And yet, as she opened her eyes to look away across the lagoon, her eyes told her that she was in truth at the very heart of a fantastical world of play.
“How like a theatre it is!” she exclaimed.
And indeed, as she allowed her eyes to follow the lagoon until it lost itself in the broader waters of the lake, she found them filled with the ever-changing lights of a stage on opening night. Gayly decorated barges drawn by small power boats drifted past. A bevy of girls, all garbed in gowns of bright red, shot past in a speed boat. They were singing, “Sailing! Sailing!”
From a floating platform came the martial music of a band. Overhead an airplane motor droned. The plane was shooting out a spiral of smoke. The smoke formed itself into clouds and on these clouds there played living, moving pictures.
As she lay there on the grass, head propped on elbow, watching, dreaming, like Petite Jeanne, she caught an unusual sound.

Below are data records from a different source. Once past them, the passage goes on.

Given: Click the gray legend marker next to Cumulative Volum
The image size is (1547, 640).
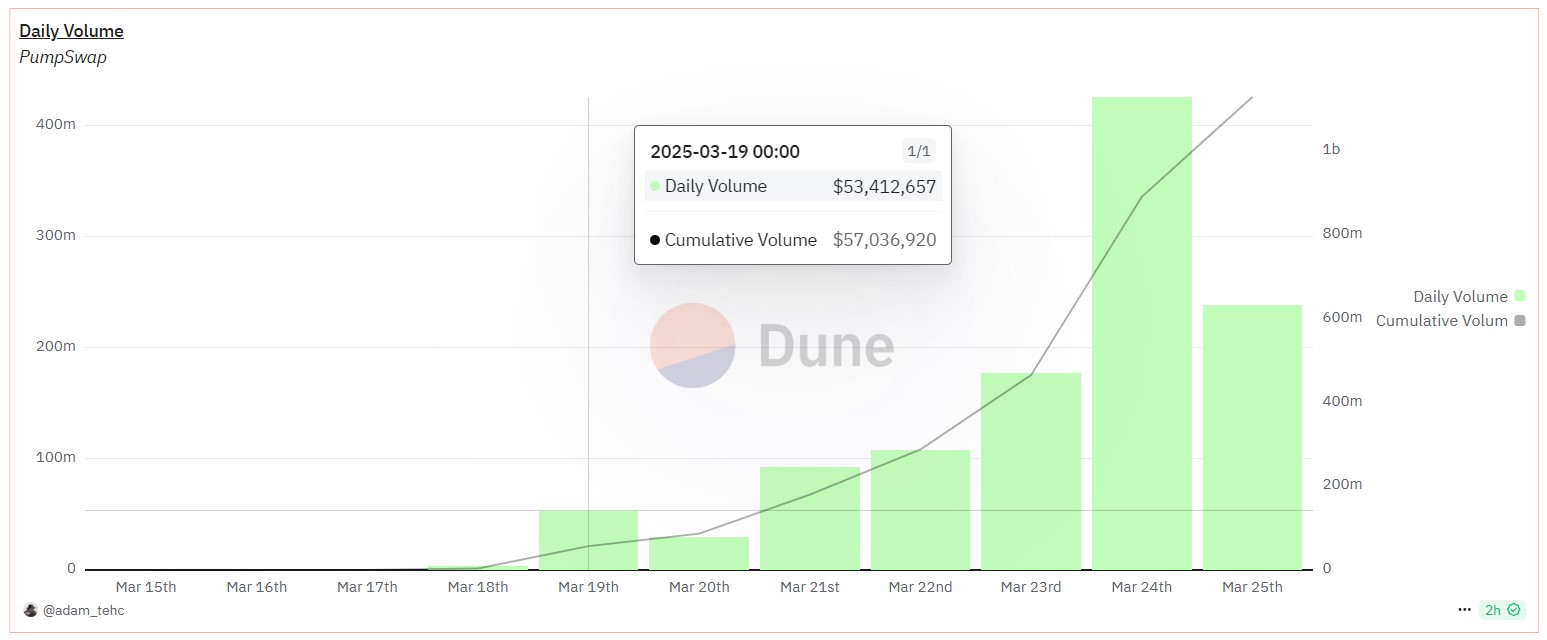Looking at the screenshot, I should pos(1519,320).
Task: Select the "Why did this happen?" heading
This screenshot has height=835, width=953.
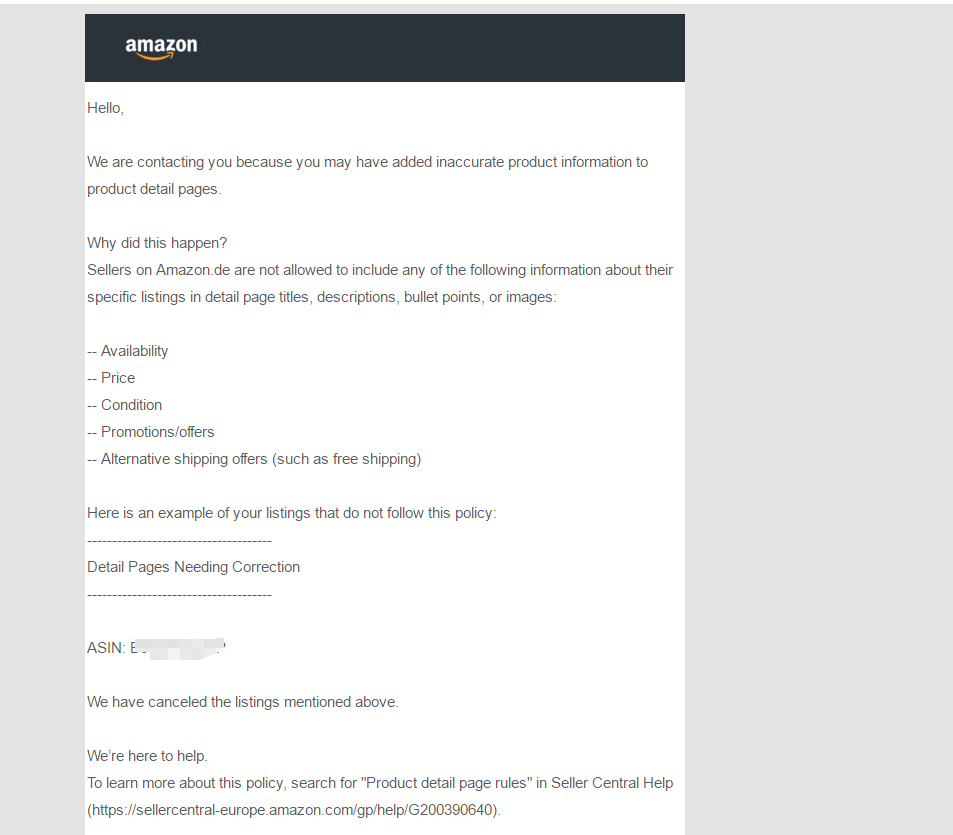Action: (157, 243)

“Not far away,” she whispered. “Over there among the banana leaves, perhaps.” She thought of investigating this. But she was tired, and as she had promised to wait for Jeanne’s preview she wished to rest.

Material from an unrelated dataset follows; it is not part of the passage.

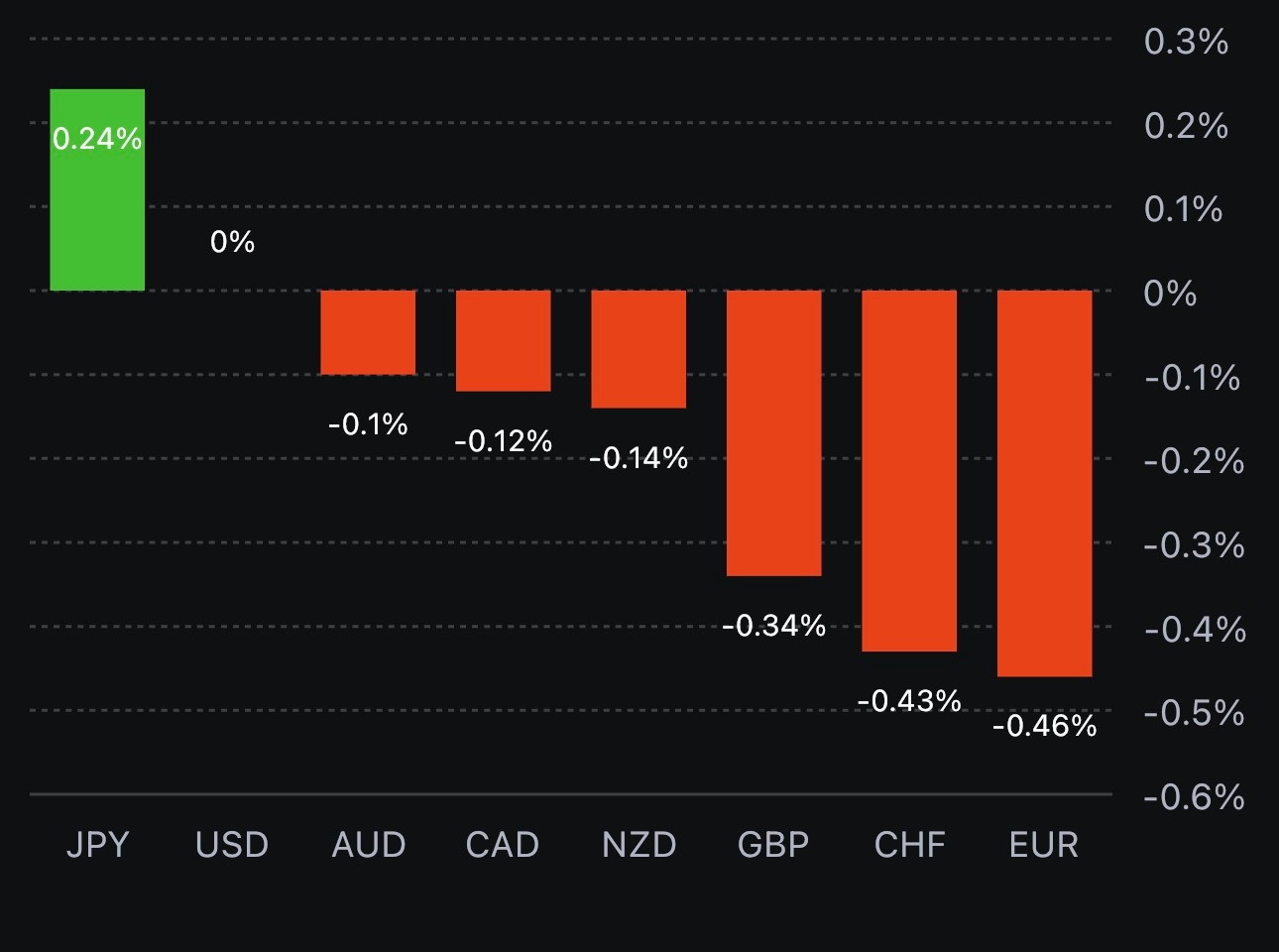
Task: Select the CAD bar
Action: point(503,340)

So she dismissed the matter from her mind and once again allowed her mind to drift.
“Wonderful spot, this,” she whispered to herself. “Probably never be seen in Chicago again, orange trees loaded with fruits and flowers.”

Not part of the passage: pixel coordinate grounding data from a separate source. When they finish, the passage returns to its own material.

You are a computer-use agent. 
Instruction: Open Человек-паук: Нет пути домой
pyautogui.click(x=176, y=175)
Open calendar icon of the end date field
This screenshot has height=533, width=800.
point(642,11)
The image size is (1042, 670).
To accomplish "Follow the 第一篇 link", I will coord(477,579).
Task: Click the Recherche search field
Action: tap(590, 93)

This was true. With endless pains men had grown trees in boxes, then had shipped them to the Fair. There were lemon trees, and mangoes, and tall trees that grew tropical melons. In one spot there was a perfect tangle of tropical vegetation.
“Yes, and banana trees.”
Once again her eyes were upon that cluster of banana trees.
“There is something moving there.”
Getting a grip on herself, she kept up the semblance of dreaming. In reality she was very much alert, quite alive—watching.
Nor did she watch in vain.
As she watched, fascinated, waiting for she knew not what, ready on the instant to go dashing away, she saw the banana leaves stir, move to one side, then fall back into their original position.
Every muscle in her splendid body was tense now. Had she caught a glimpse of a face? She believed so.
“And yet, one is so easily deceived.”
She should leave the place. This was plain enough; yet stubbornly she stayed.
She watched the darting rocket cars as they flashed across the sky, followed the course of an airplane by its spark of light, allowed her mind to wander for an instant to Jeanne and her problems. But all the time she was thinking, “I must be on my guard.”
With all this, when at last the banana leaves parted and a form crept out, she was surprised beyond measure. She recognized the person on the instant. The very stealth of his movements gave him away. It was the long-eared Chinaman.
She gasped. “Has he seen me?
“If he has, he’s playing a game.” He did not look her way.
Then it was that, as though it were some picture on the clouds, she saw faces of children, hundreds of faces, cute Chinese children, and above them all, resolute, determined, hopeful, the serious face of Erik Nord, the white man from China.
“Ah! Now I have you!” Was it she who thought this? Or was it Erik Nord thinking through her? She did not pause for an answer. Instead, she sprang squarely at the crouching figure.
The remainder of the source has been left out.